# Molecular basis of heme scavenging by Gram-positive bacteria

> **NIH NIH R01** · UNIVERSITY OF CALIFORNIA LOS ANGELES · 2024 · $606,938

## Abstract

Project Summary
Nearly all species of bacteria require iron to grow because it is an essential metal cofactor that is used by
microbial enzymes to mediate cellular metabolism. During infections, bacterial pathogens forage iron from
human hemoglobin (Hb) that is released from red blood cells, which contains ∼75–80% of the human body's
total iron content in the form of heme (iron protoporphyrin IX). The basic science studies outlined in this proposal
will determine how the human pathogen Corynebacterium diphtheriae acquires iron from Hb. This work will have
a broad impact, as C. diphtheriae is a model organism within the Actinobacteria phylum, which contains several
species of bacteria that are human pathogens, as well as microbes that are major components of the human
gastrointestinal microbiome. Research will be performed by an established team of investigators that have
complementary expertise in microbiology, proteomics, biochemistry and structural biology. We will determine
how microbial receptors capture Hb and remove its heme, and how cell wall embedded proteins ferry released
heme into the cell. In aim #1, we will determine how C. diphtheriae uses the HbpA receptor to capture Hb on the
cell surface and test the hypothesis that the receptor works in concert with surface associated heme-receptors
to distort Hb and trigger heme release. In aim #2, we will determine the molecular basis through which heme is
passed across the cell wall by determining how widely distributed Conserved Region (CR) domains in
Actinobacteria directly exchange heme by forming low-affinity transfer complexes. In aim #3, we will obtain a
systems-level understanding of the heme uptake process by applying mass spectrometry proteomics methods
to determine each component’s abundance and location, and by developing and applying a novel fluorogenic
Hb-reporter to track heme removal from Hb in cell culture. These studies will enable us to quantitatively assess
the importance of each system component in heme uptake, and to test the hypothesis that they form a molecular
wire through which heme flows to the membrane. The results of these studies will provide fundamental insight
into how C. diphtheriae and other Actinobacteria acquire heme-iron, and develop generalizable tools to study
this process in live bacteria.

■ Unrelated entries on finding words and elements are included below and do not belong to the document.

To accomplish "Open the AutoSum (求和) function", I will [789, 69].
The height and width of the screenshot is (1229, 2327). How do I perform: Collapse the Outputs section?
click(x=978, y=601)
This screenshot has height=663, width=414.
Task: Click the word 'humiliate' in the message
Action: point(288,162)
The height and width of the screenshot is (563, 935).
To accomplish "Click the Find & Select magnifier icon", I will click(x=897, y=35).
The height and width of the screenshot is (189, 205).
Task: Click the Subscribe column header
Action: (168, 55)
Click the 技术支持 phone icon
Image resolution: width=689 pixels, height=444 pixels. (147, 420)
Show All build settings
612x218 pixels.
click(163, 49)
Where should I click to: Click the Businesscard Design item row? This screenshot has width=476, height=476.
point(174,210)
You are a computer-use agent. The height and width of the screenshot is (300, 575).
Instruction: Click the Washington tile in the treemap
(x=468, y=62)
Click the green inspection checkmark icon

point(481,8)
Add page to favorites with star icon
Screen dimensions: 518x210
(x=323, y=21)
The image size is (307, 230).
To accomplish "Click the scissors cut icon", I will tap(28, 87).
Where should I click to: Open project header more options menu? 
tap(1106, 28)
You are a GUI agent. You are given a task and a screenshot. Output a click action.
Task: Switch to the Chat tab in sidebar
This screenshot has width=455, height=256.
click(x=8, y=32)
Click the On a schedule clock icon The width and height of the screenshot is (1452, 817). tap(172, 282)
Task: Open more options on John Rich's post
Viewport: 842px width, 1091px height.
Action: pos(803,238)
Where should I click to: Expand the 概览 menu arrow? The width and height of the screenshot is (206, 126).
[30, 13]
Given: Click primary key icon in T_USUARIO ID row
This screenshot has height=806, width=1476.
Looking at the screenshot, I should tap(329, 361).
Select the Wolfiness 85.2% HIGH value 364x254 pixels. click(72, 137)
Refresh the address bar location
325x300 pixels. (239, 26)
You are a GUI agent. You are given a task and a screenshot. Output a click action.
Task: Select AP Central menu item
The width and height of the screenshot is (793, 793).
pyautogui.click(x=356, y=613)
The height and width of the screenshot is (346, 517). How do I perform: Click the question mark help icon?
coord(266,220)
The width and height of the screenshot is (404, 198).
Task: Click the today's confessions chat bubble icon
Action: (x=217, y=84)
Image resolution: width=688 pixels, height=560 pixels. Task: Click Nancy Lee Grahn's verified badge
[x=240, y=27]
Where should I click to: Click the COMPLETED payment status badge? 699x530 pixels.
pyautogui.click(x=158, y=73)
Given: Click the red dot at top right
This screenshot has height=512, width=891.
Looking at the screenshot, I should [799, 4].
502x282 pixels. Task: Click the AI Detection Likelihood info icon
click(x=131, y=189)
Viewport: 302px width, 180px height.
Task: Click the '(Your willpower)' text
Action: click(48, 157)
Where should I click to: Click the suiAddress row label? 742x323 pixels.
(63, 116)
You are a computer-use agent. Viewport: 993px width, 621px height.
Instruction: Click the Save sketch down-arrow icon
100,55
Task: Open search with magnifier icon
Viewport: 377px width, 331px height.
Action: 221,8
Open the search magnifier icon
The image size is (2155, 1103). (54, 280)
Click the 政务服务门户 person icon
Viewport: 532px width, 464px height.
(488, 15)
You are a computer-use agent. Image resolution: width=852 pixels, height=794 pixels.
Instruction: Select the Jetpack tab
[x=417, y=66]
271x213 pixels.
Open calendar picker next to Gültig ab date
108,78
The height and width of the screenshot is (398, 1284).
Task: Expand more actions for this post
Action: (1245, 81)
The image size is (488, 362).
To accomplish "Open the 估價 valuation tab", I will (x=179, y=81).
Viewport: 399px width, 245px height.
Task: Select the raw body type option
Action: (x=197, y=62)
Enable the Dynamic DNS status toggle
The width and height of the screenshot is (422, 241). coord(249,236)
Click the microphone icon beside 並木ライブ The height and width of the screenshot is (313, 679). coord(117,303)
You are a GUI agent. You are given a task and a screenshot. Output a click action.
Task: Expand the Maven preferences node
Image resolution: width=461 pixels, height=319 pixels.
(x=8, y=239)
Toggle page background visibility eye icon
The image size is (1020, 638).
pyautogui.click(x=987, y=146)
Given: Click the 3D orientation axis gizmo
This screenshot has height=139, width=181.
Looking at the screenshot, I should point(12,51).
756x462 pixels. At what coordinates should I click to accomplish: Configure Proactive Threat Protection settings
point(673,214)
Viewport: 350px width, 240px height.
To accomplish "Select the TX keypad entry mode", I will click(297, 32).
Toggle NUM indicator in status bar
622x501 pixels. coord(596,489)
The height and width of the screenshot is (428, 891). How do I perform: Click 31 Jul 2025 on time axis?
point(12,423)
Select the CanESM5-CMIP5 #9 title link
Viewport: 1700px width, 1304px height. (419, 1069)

Combined, the results of this research could lead to new therapeutics to treat
infections caused by antibiotic resistant bacteria that work by disrupting heme import.

## Key facts

- **NIH application ID:** 10752601
- **Project number:** 5R01AI161828-03
- **Recipient organization:** UNIVERSITY OF CALIFORNIA LOS ANGELES
- **Principal Investigator:** Robert Thompson Clubb
- **Activity code:** R01 (R01, R21, SBIR, etc.)
- **Funding institute:** NIH
- **Fiscal year:** 2024
- **Award amount:** $606,938
- **Award type:** 5
- **Project period:** 2021-01-19 → 2026-12-31

## Primary source

NIH RePORTER: https://reporter.nih.gov/project-details/10752601

## Citation

> US National Institutes of Health, RePORTER application 10752601, Molecular basis of heme scavenging by Gram-positive bacteria (5R01AI161828-03). Retrieved via AI Analytics 2026-05-25 from https://api.ai-analytics.org/grant/nih/10752601. Licensed CC0.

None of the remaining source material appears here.